Kurtubi mengatakan, jika pemerintah ingin menaikkan harga, payung hukum yang digunakan tidak bisa hanya lewat perpres. Pemerintah seharusnya mengubah terlebih dahulu Undang-Undang APBN menjadi UU APBN-P 2012.
"Urut-urutannya, UU dahulu baru perpres. Tidak boleh dulu-duluan. Hierarki perundangannya itu harus diperhatikan," kata Kurtubi seraya menegaskan pemerintah tidak bisa memaksakan kehendak menaikkan harga dengan hanya menggunakan perpres.
Mengenai pembatasan BBM bersubsidi, Kurtubi secara tegas menolak kebijakan itu, karena akan menggiring masyarakat menggunakan Pertamax. Langkah itu dinilai sama saja dengan mengubah perilaku masyarakat dari minyak ke minyak.
"Itu tak boleh diterapkan, karena bertentangan dengan kebijakan energi nasional, kita bergantung ke minyak," kata Direktur Center for Petroleum and Energy Economics Studies (CPEES) itu.

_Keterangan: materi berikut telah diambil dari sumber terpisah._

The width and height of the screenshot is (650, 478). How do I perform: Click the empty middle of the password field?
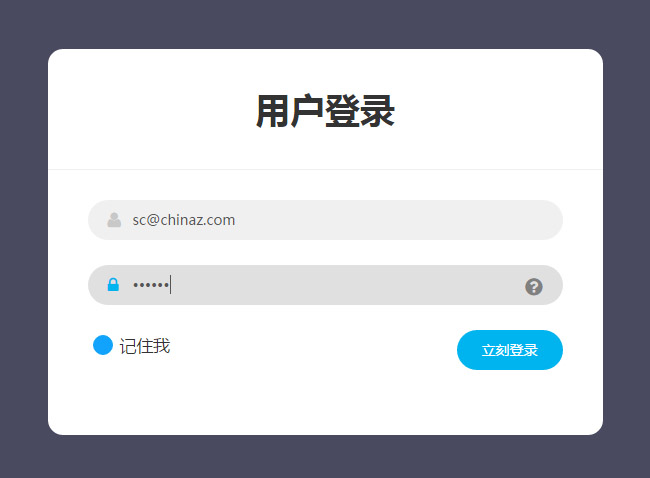pyautogui.click(x=344, y=285)
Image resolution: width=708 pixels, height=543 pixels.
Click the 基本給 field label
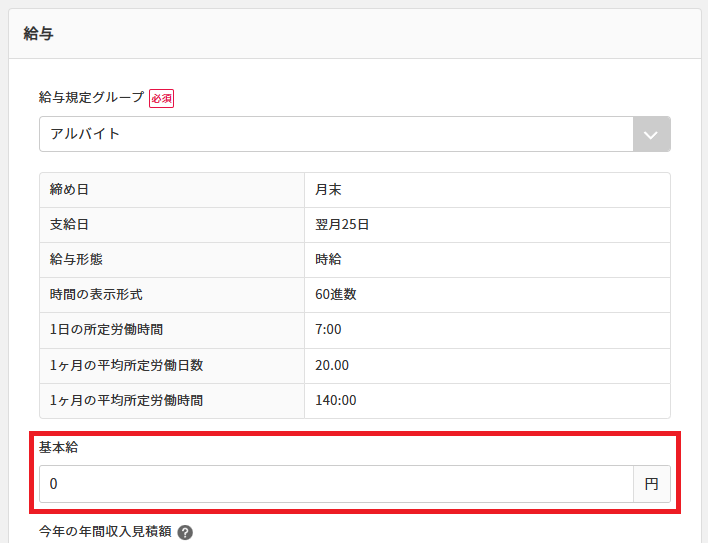pyautogui.click(x=58, y=448)
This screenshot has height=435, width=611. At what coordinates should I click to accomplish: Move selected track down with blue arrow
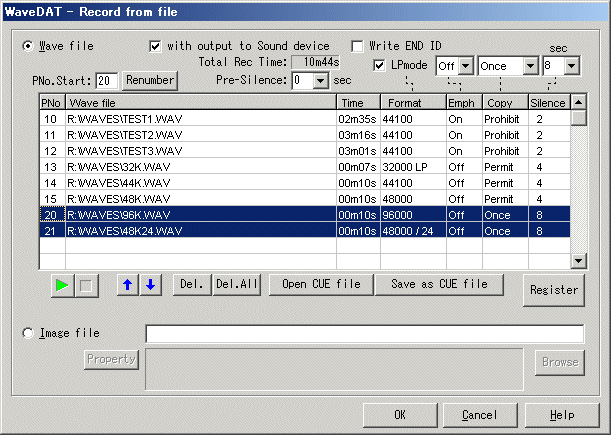149,285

Untuk menurunkan subsidi BBM, dia melanjutkan, pemerintah seharusnya memilih langkah diversifikasi BBM menjadi bahan bakar non-BBM dan energi baru terbarukan. Menaikkan harga BBM, harus menjadi opsi terakhir setelah pemerintah berupaya meningkatkan efisiensi pengeluaran APBN terlebih dahulu.
"Hindari proyek-proyek yang penuh korupsi dan tingkatkan dulu harga ekspor LNG ke China," tuturnya. (art)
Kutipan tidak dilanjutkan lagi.